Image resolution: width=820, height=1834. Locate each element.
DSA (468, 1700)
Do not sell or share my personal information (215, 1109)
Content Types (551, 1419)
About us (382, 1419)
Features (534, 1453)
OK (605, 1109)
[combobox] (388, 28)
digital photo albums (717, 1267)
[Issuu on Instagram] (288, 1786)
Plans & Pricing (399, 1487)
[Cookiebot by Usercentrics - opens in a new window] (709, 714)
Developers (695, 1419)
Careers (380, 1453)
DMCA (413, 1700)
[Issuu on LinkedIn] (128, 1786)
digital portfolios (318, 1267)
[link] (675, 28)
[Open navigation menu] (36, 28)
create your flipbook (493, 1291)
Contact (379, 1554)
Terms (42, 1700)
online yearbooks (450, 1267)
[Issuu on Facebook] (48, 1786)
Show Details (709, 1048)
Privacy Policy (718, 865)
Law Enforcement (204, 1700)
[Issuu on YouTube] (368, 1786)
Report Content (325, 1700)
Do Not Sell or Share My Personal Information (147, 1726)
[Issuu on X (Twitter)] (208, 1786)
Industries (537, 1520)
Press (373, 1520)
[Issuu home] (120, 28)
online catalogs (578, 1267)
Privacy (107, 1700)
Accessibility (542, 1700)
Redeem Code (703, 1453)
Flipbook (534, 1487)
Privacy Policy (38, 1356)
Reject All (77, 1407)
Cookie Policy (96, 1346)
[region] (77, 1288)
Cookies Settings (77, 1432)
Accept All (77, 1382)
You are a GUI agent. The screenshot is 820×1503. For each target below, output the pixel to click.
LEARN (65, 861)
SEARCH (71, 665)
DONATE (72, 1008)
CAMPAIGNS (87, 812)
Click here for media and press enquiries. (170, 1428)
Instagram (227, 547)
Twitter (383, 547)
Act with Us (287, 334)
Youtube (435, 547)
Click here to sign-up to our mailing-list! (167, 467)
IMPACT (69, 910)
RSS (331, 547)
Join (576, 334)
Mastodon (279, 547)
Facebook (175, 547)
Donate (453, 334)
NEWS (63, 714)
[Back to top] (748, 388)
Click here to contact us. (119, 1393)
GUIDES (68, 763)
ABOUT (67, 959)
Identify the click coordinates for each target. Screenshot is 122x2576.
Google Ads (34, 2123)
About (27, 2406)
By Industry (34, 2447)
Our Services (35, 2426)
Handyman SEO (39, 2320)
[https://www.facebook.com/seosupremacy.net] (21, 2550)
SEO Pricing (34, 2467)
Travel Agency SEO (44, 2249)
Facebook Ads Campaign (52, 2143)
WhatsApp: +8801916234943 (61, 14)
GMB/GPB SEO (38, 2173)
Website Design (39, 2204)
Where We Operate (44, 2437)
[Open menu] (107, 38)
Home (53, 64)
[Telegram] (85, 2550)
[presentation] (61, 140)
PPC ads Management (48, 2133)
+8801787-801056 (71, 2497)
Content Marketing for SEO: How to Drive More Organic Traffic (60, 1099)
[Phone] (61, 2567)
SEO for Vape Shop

## [HOW TO COMPLETE THIS TASK]
Retype the material above, line by line, exactly.

## [ANSWER SECTION]
Image resolution: width=820, height=1834. Locate each element.
DSA (468, 1700)
Do not sell or share my personal information (215, 1109)
Content Types (551, 1419)
About us (382, 1419)
Features (534, 1453)
OK (605, 1109)
[combobox] (388, 28)
digital photo albums (717, 1267)
[Issuu on Instagram] (288, 1786)
Plans & Pricing (399, 1487)
[Cookiebot by Usercentrics - opens in a new window] (709, 714)
Developers (695, 1419)
Careers (380, 1453)
DMCA (413, 1700)
[Issuu on LinkedIn] (128, 1786)
digital portfolios (318, 1267)
[link] (675, 28)
[Open navigation menu] (36, 28)
create your flipbook (493, 1291)
Contact (379, 1554)
Terms (42, 1700)
online yearbooks (450, 1267)
[Issuu on Facebook] (48, 1786)
Show Details (709, 1048)
Privacy Policy (718, 865)
Law Enforcement (204, 1700)
[Issuu on YouTube] (368, 1786)
Report Content (325, 1700)
Do Not Sell or Share My Personal Information (147, 1726)
[Issuu on X (Twitter)] (208, 1786)
Industries (537, 1520)
Press (373, 1520)
[Issuu home] (120, 28)
online catalogs (578, 1267)
Privacy (107, 1700)
Accessibility (542, 1700)
Redeem Code (703, 1453)
Flipbook (534, 1487)
Privacy Policy (38, 1356)
Reject All (77, 1407)
Cookie Policy (96, 1346)
[region] (77, 1288)
Cookies Settings (77, 1432)
Accept All (77, 1382)
You are a GUI agent. The screenshot is 820×1503. For each target below, output the pixel to click.
LEARN (65, 861)
SEARCH (71, 665)
DONATE (72, 1008)
CAMPAIGNS (87, 812)
Click here for media and press enquiries. (170, 1428)
Instagram (227, 547)
Twitter (383, 547)
Act with Us (287, 334)
Youtube (435, 547)
Click here to sign-up to our mailing-list! (167, 467)
IMPACT (69, 910)
RSS (331, 547)
Join (576, 334)
Mastodon (279, 547)
Facebook (175, 547)
Donate (453, 334)
NEWS (63, 714)
[Back to top] (748, 388)
Click here to contact us. (119, 1393)
GUIDES (68, 763)
ABOUT (67, 959)
Identify the click coordinates for each target. Screenshot is 122x2576.
Google Ads (34, 2123)
About (27, 2406)
By Industry (34, 2447)
Our Services (35, 2426)
Handyman SEO (39, 2320)
[https://www.facebook.com/seosupremacy.net] (21, 2550)
SEO Pricing (34, 2467)
Travel Agency SEO (44, 2249)
Facebook Ads Campaign (52, 2143)
WhatsApp: +8801916234943 (61, 14)
GMB/GPB SEO (38, 2173)
Website Design (39, 2204)
Where We Operate (44, 2437)
[Open menu] (107, 38)
Home (53, 64)
[Telegram] (85, 2550)
[presentation] (61, 140)
PPC ads Management (48, 2133)
+8801787-801056 (71, 2497)
Content Marketing for SEO: How to Drive More Organic Traffic (60, 1099)
[Phone] (61, 2567)
SEO for Vape Shop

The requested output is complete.